Instructions for Reaferon-es (Interferon alfa-2b) lyophilisate

English product name
Reaferon-EC

Description
Powder or porous mass in white. Hygroscopic. When diluted, colorless transparent or weakly formed
opalescent solution.

Active substances Reaferon-es
Interferon alpha-2b

Release Form
Lyophilizate

Composition

One bottle or bottle contains:

The active substance is interferon alpha-2b human recombinant 3 million ME, and the following auxiliary substances: albumin, a solution for infusions of 10% - 4.50 mg, sodium chloride - 8.52 mg, sodium hydrophosphate dodecahydrate - 3.34 mg, sodium dihydrophosphate dihydrate - 0.49 mg.

Pharmacological effect Reaferon-es

MIBP is cytokine.
The preparation exhibits an antiviral, anti-tumour and immunomodulating activity.
Human recombinant interferon alpha-2b, which is an active substance in the preparation, is synthesized by bacterial cells of the strain Escherichia coli SG-20050/pIF 16, in the genetic apparatus of which a human interferon alpha-2b gene is embedded. It is a protein containing 165 amino acids and is identical in characteristics and properties to human leukocyte interferon alpha-2b.
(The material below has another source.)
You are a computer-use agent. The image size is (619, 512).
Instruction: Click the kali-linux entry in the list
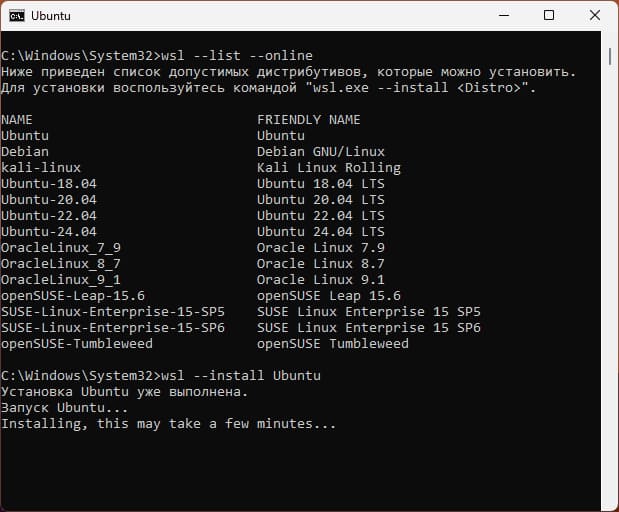[41, 167]
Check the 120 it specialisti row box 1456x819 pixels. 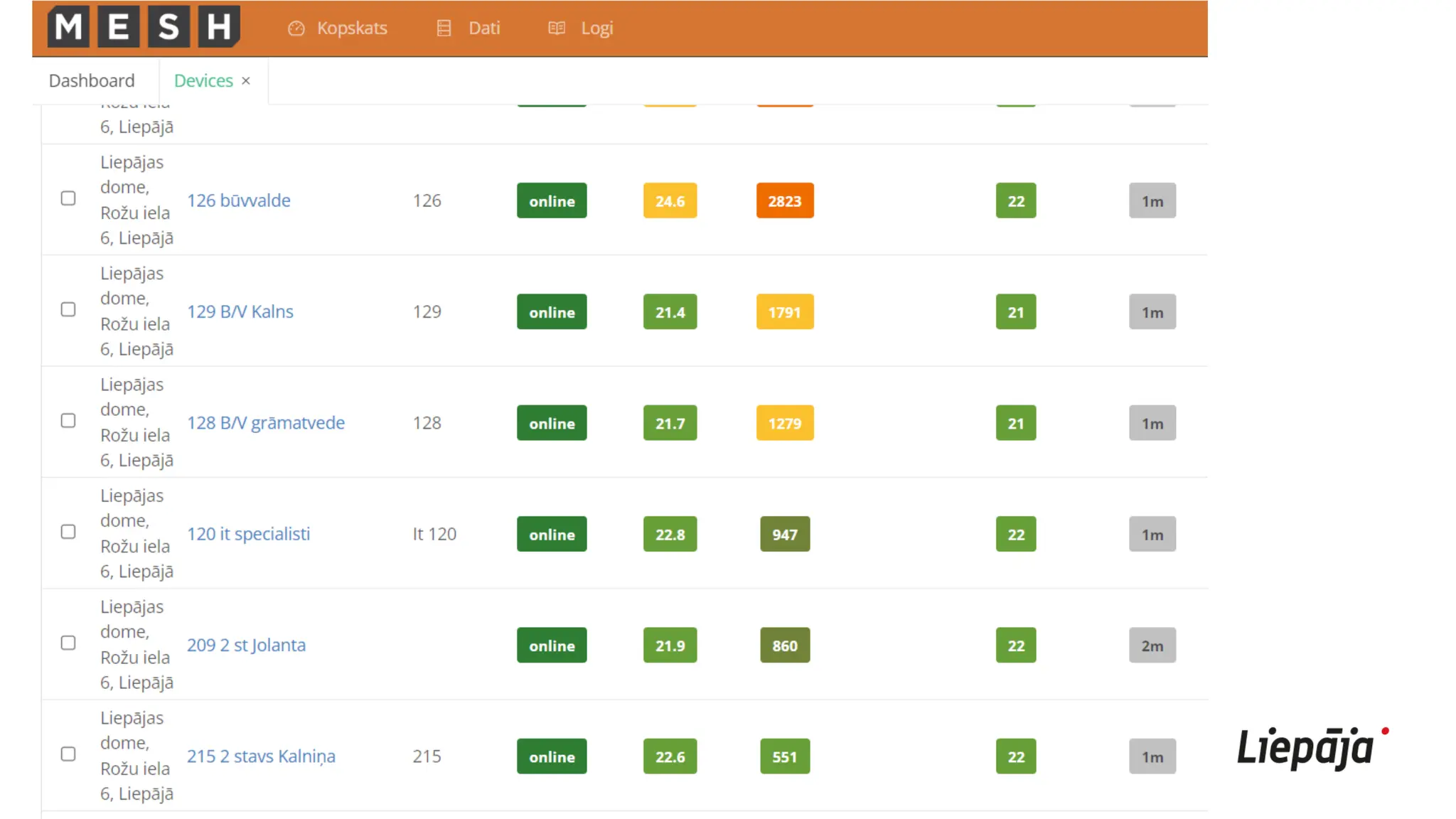68,532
  • Nosology Reaferon-es (ICD codes)
  • B16
  • Acute hepatitis B
  • B17.1
  • Acute hepatitis C
  • B18.0
  • Chronic viral hepatitis B with delta agent
  • B18.1
  • Chronic viral hepatitis B without delta agent
  • B18.2
  • Chronic viral hepatitis C
  • C44
  • Other malignant skin formations
  • C46
  • Sarkoma Kaposi
  • C64
  • Malignant neoplasm of the kidney, except for the renal lohan
  • C84.0
  • Mushroom mycosis
  • C91.0
  • Acute lymphoblastic leukemia [ALL]
  • C91.4
  • Hairy cell leukemia
  • C92.1
  • Chronic myeloid leukemia [CML], BCR/ABL-positive
  • C96.0
  • Multifocal and multisystemic (disseminated) histiocytosis from Langerhans cells [Letterer-Sieve disease]
  • C96.5
  • Multifocal and unsystemic histiocytosis from Langerhans cells
  • C96.6
  • Unifocal histiocytosis from Langerhans cells
  • D14.1
  • Benign laryngeal neoplasm
  • D23
  • Other benign skin neoplasms
  • D47.3
  • Essential (hemorrhagic) thrombocythemia
  • H10
  • Conjunctivitis
  • H16
  • Keratitis
  • H20
  • Iridocyclite

Testimony Reaferon-es

  • In complex therapy in adults:
  • for acute viral hepatitis B - medium-severe and severe forms in the early jaundice period up to the 5th day of jaundice (at a later
  • date, the drug is less effective, 
  • the drug is not effective in the developing hepatic coma and cholestatic flow of the disease),
  • for acute prolonged hepatitis B and C, chronic active hepatitis B and C, chronic hepatitis B with delta agent, no signs of cirrhosis
  • and signs of cirrhosis,
  • for stage IV kidney cancer, hairy cell leukemia, malignant skin lymphomas (fungal mycosis, primary reticulosis,
  • reticulossarcomatosis), Kaposi's sarcoma, basal cell and squamous cell skin cancers, keratoacantoma, chronic myeloleiosis,
  • histiocytosis from Langerhans cells, subleucemic myelosis, essential thrombocythemia,
  • in viral conjunctivitis, keratoconjunctivitis, keratitis, keratoiridocyclite, keratouveitis,
  • In complex therapy in children from 1 year:
  • Acute lymphoblastic leukemia in the remission period after the end of induction chemotherapy (in the fourth to fifth month of
  • remission)
  • Respiratory papillomatosis of the larynx, starting from the day after the removal of the papilla.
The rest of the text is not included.